Jeffrey Lewis
12 Crass Songs (Rough Trade)
Reviewed by Marc Savlov, Fri., March 7, 2008

Jeffrey Lewis
12 Crass Songs (Rough Trade)Had Steve Ignorant, Eve Libertine, Penny Rimbaud, and all the rest of the early-1980s, UK-based anarcho-punk collective known as Crass realized that someday the unassuming, NYC-based folk balladeer Jeffrey Lewis would retune their vituperative, cats-and-gravel-in-a-blender sound into something approaching sunny-side-up genius, they'd likely have sided with Thatcher then and there. Yet Crass' lyrical, ultrapolitical vitriol is, if anything, more relevant than ever ("Big A, Little A" remains one of the greatest anti-nihilist protest songs ever written), and now, thanks to Lewis, you can actually make out all the words.
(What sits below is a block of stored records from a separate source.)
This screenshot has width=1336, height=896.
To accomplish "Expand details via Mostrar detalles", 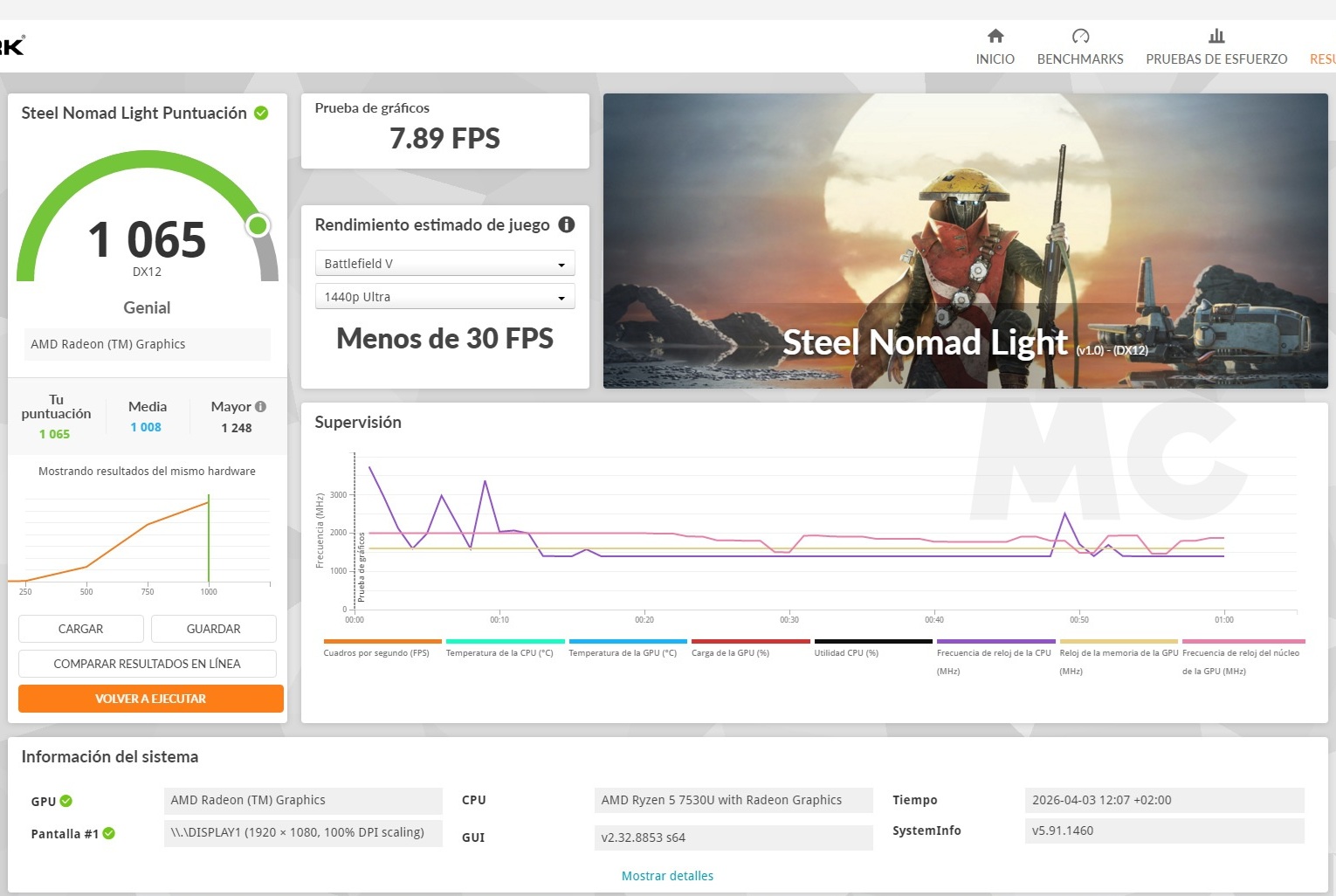I will click(x=667, y=875).
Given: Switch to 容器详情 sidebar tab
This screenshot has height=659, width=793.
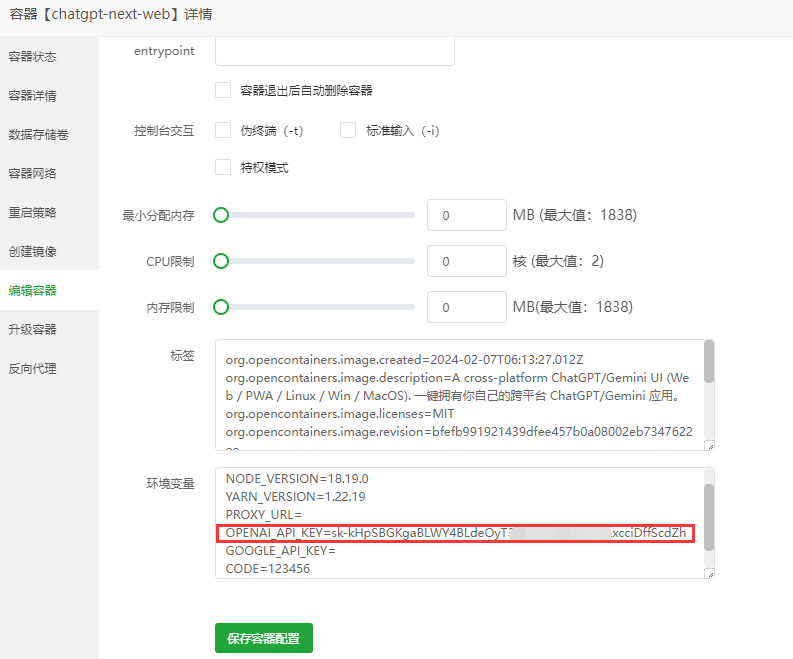Looking at the screenshot, I should [33, 95].
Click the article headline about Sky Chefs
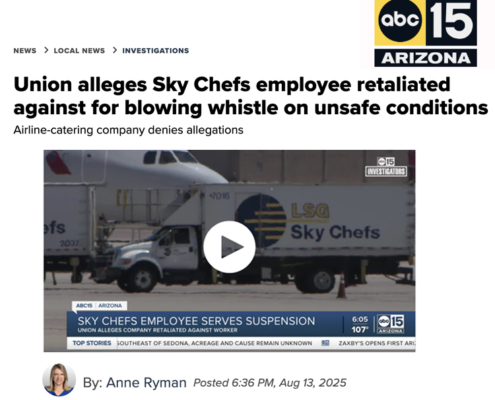Screen dimensions: 495x400 (251, 96)
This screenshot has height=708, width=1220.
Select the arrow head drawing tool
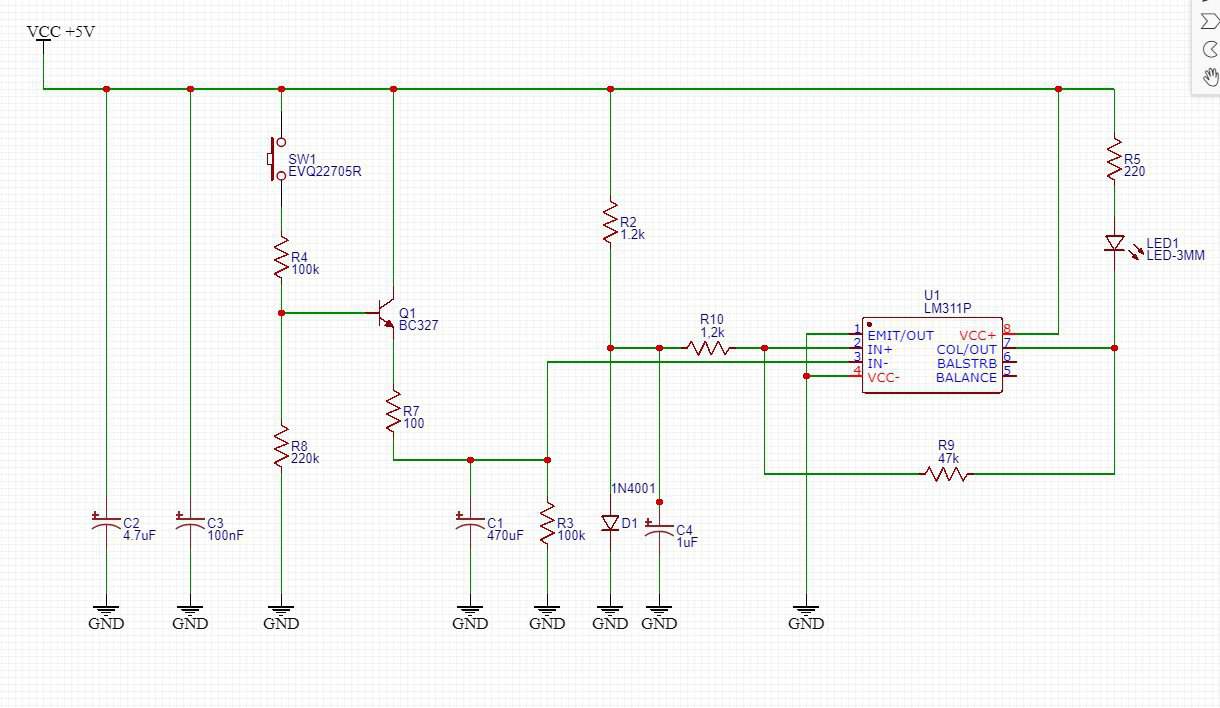coord(1209,22)
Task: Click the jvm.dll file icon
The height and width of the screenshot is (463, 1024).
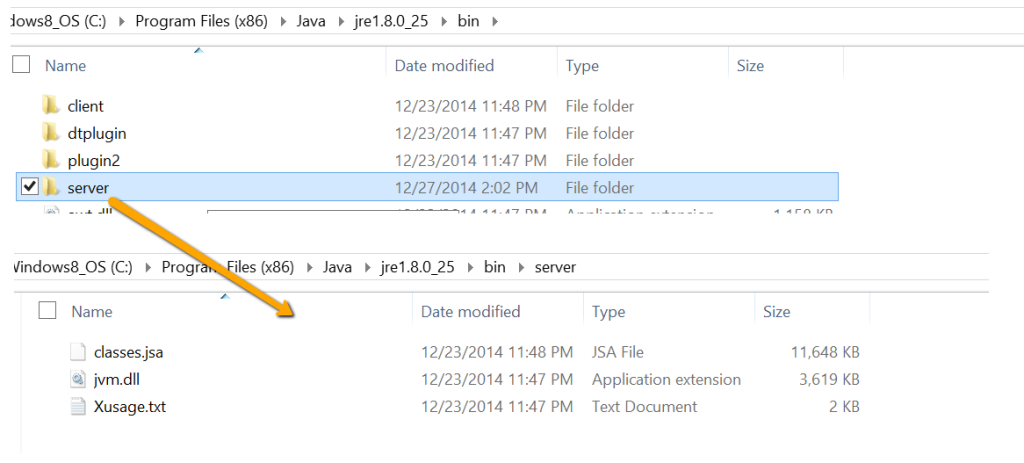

Lewis' folk-nerd vocals combine with flute, glockenspiel, Woody Guthrie-esque guitars (notably on the pre-Blackwater point of view of "Securicor"), and some upstart piano ("Punk Is Dead") to bathe Crass' frantically spiky and often intentionally atonal screeds in a warm, human glow. It's the most astonishing cover album of the last 10 years, bar none. (Wednesday, March 12, Club de Ville, 10pm.)